Maybe The Dice Came out Warm and Damp Each Time

Last night my cat woke me by vomiting on the bed. Then later I dreamt that my parents’ house, back in Iowa, was surrounded by zombies. The zombies wanted to, before they ate us, freestyle rap at us, and they did so in their thick, slow zombie voices. Many of them were missing parts of their faces. Finally I was like, this is too ridiculous, I’m done here, and I woke myself up.

Last night I attended Speakeasy again (you can read a past entry about it here). The night’s theme was religion, and I read stories number 126 and 147. I also said two sentences about how my father used to be a Baptist preacher. J. Bradley, Gene Albamonte, Ryan Rivas, and Tod Caviness all performed solid pieces. I drank a beer with a  turtle on the label.

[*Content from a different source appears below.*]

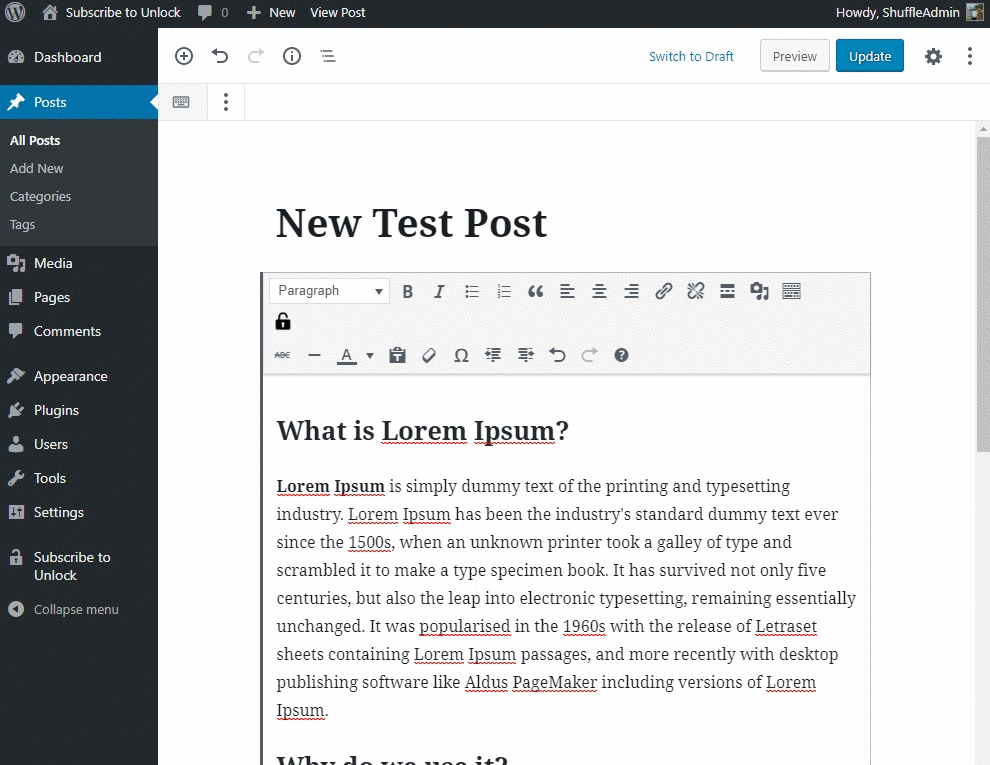The width and height of the screenshot is (990, 765).
Task: Toggle italic formatting in the editor toolbar
Action: 439,291
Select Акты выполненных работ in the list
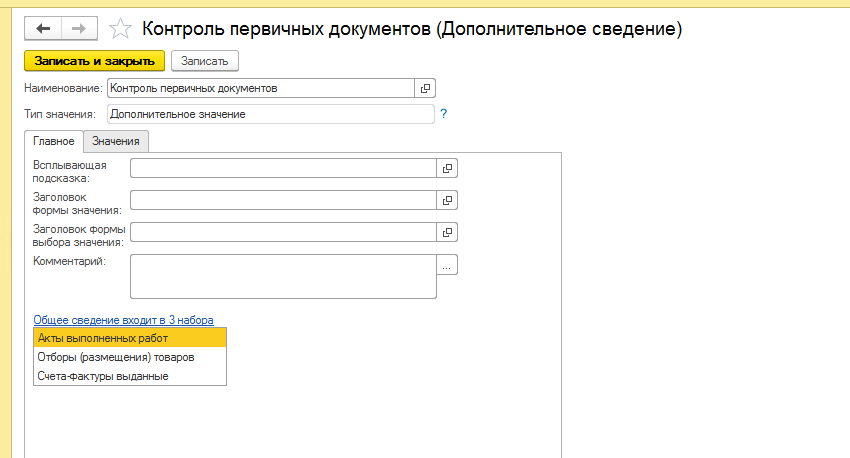Viewport: 850px width, 458px height. [130, 338]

I also, last night, had an idea for Story Every Day #150. It came to me in the fleeting weird anesthesia that precedes sleep, and I thought, No, no, no more of that until I finish this novel. But I loved the idea and didn’t want to forget it, so I emailed key words to myself: “arm hole dice.” Now the details are either lost or were never really in my head to start with. I think there was a father with a hole in his arm, and in that hole he kept dice to take out and roll when decisions needed making. Or maybe he rolled them as a tic, when bored or thinking, rattling them over the dining room table until somebody came in from the living room to ask him to please stop. Maybe the arm was wooden and he kept an assortment of things in it. Or maybe the arm was real and the dice came out warm and damp each time.